Alea’s gaze shifted to him, her eyes filled with suspicion. ‘How could you know something I don’t!’ was clear in her proud look as the second-year top student of the magic department.
“Think simply.”
Unlike Alea, Helmut wasn’t desperate. He wasn’t afraid of being wrong and adjusted the numbers on the metal plate.
Alea’s eyes widened. With a clunk, the door to the next room opened.
‘I’m pretty smart too.’
Helmut compared himself to Alea. Since he had solved a problem that she had struggled with, he considered himself intelligent.
He never thought he was lacking in learning ability or dumb, but Helmut felt he didn’t know much.
He hadn’t put much effort into studying. Almost everything he knew he had learned since entering the academy.
‘This is more about a shift in thinking than knowledge.’
Helmut hurried to the next room. Alea stared briefly at the numbers Helmut had solved.

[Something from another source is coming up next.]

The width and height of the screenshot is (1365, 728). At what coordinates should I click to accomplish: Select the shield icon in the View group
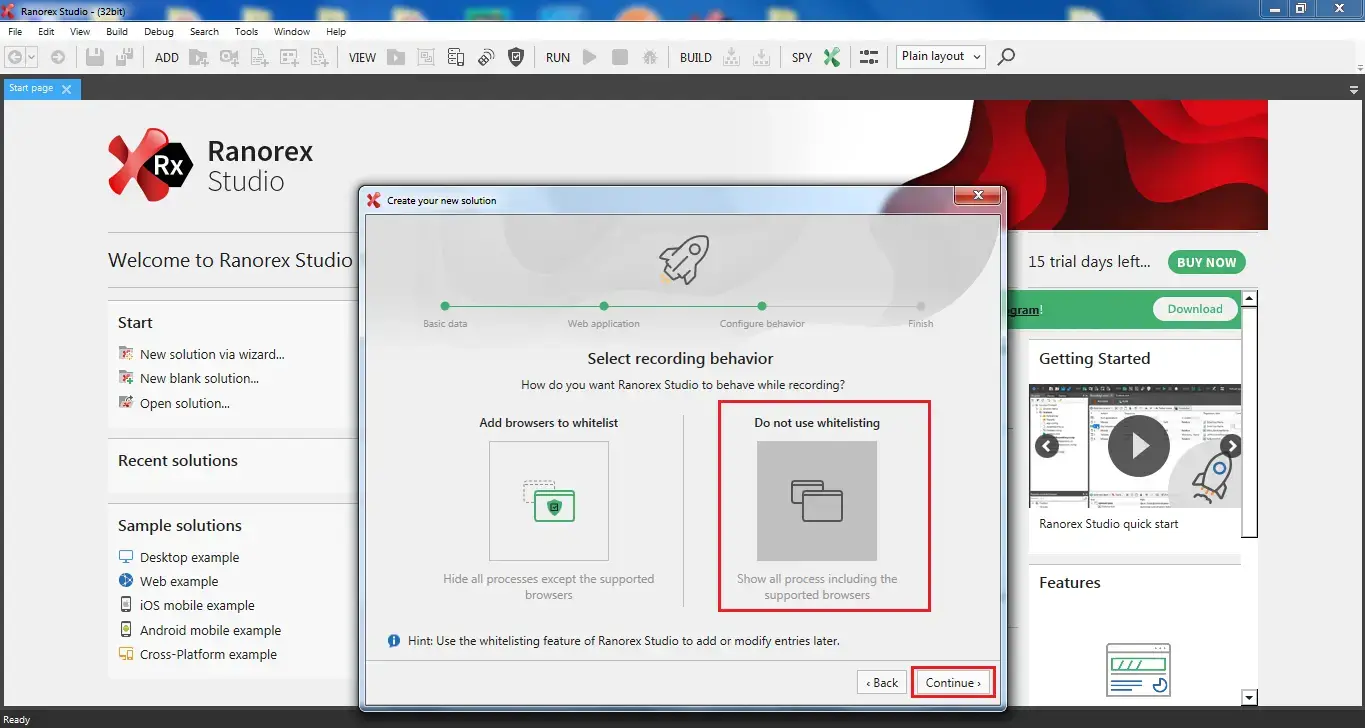click(x=516, y=57)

“Why… why is that the answer? Why is the arrangement of the words like that?”
Countless assumptions related to the arrangement of the numbers Helmut had figured out flashed through her mind.
But there was nothing Alea could discern. It seemed like she might remember something, yet she couldn’t dwell there long. Now was not the time to linger. She remembered the answer, so she could ask later.